- **Records for the exercise**
— Begin —
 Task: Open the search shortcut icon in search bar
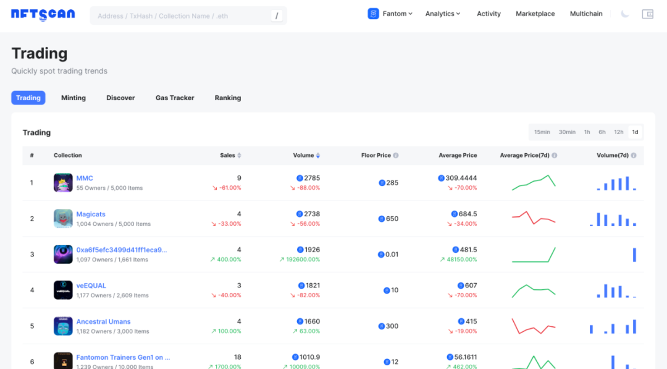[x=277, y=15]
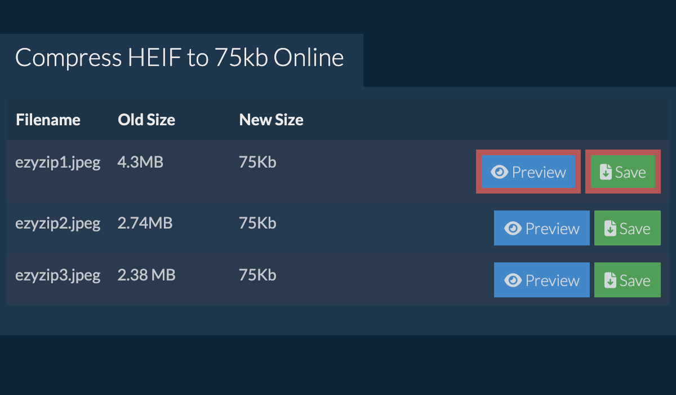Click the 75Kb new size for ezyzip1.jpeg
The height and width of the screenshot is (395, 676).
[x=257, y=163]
— End —
— Begin —
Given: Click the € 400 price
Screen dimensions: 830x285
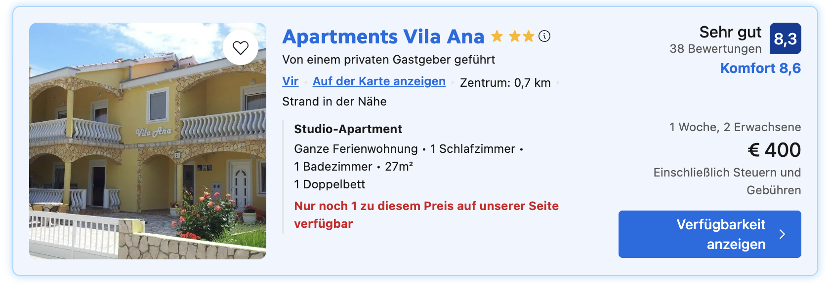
— End —
- **Given exercise**
Substitute "cost" for "price" in the part of the material that opens with the line containing "Given: Click the € 400 price" and closes with the line containing "Screen dimensions: 830x285". Give only those lines back, leaving everything else unchanged.

- **Output of the task**
Given: Click the € 400 cost
Screen dimensions: 830x285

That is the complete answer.